Just five restaurants in London currently hold the coveted three Michelin stars, Hélène Darroze at The Connaught is one of them. Darroze first opened in The Connaught in 2008, after earning two Michelin stars at her eponymous restaurant on Rue d'Assas in Paris. Less than a year after opening she earned her first star in London, two years later she got her second – the third would take a further decade to arrive.
It’s safe to say, then, that one enters Hélène Darroze at The Connaught with a certain level of expectation; with an idea of the calibre of both food and service that they can expect. To survive in London’s ever-changing restaurant scene is one thing, to continue to operate at a level worthy of a third Michelin star over ten years after opening is quite another. A thorough refurbishment of the space means that the restaurant itself is an elegant affair; feminine without feeling girly, delicate in all the right places but self-assured and bold. It is the kind of restaurant that helps you shake off the outside world and ease into the feast to come.
It’s a process Darroze herself was heavily involved in. “When we built the first space 15 years ago, I was younger, less mature, and probably didn’t know The Connaught, London or the UK very well,” she tells me. “So, we built something, but instinctively we didn’t yet have the knowledge of exactly what we wanted to do. This second one I was much more involved in so many things because I knew what I wanted.” Part of what she wanted was the addition of the chef’s table; a glorious, sweeping horseshoe of a table in shell pink with a front row seat to the kitchen. “I drew the kitchen, I drew the pass where we plate the dishes, and now we have a kitchen which is very welcoming,” she tells me of the process. “A lot of people want to see it, a lot of our guests join us in the kitchen to eat or meet the guys or myself when I’m here. They now have a direct link with what is going on behind the scenes.”

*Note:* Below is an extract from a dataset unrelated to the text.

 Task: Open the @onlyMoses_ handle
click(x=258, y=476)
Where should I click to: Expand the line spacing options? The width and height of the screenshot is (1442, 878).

It’s this level of care that has likely kept the restaurant at the top of its game for so long. Surviving in London’s notoriously fickle restaurant world is no mean feat; thriving in it for fifteen years is another achievement entirely. “I hope it’s because I make people happy, and I make our guests happy,” Darroze tells me when I ask what elements of the restaurant have allowed such enduring success. “Since the first day we have tried, step by step, to build an experience that is based on that idea of giving happiness. It’s never finished, because every time we have to ask ourselves, ‘okay, what can we do better?’ That’s my philosophy.”
It has, evidently, worked. On the day I visit, Darroze is hosting a special lunch to celebrate the last 15 years, with significant chefs past and present working together to design a menu influenced by their time working with Darroze. The chef herself is, for once, downing tools and sitting as a diner. It may perhaps seem backward to visit such a key restaurant when its matriarch isn’t even in the kitchen, but this meal served as good a celebration of this London institution as any. There truly is no better measure of the talent of a chef or the significance of a restaurant than the younger chefs it helps to develop, and Darroze’s list is a doozy: Albin Gobil, Chef de Cuisine at Gaddi’s at The Peninsula Hong Kong, Alex Dilling, Chef Patron at Alex Dilling at Hotel Café Royal, Jean Sévègnes, Chef at Le Café des Ministères in Paris and Federico Busi, Head Chef at Claude Bosi at Bibendum, to name just a few.
Each dish was elegant, well thought out and cohesive while still speaking firmly to a sense of place, both of the chef themselves but also of the way in which their time with Darroze impacted on how they cook. Pulling together eight different chefs from around the world is no mean feat, getting them to cook a meal together is even more difficult. But unlike most other meals, these eight chefs all had one thing in common: their mentor.
Fifteen years leaves a lot of time for accolades and we run through a few of them – winning best female chef at the 50 best awards, the various Michelin stars and more, but Darroze’s biggest highlight? “Spending Christmas at the Connaught at the restaurant during the first years when the restaurant was open on Christmas and I would be there to work.” It’s this attitude, surely, that has kept Darroze at the top of her game for almost two decades – the fact that rather than focusing on shiny awards or world’s best lists, it’s simply spending Christmas in London with her family that she cherishes the most.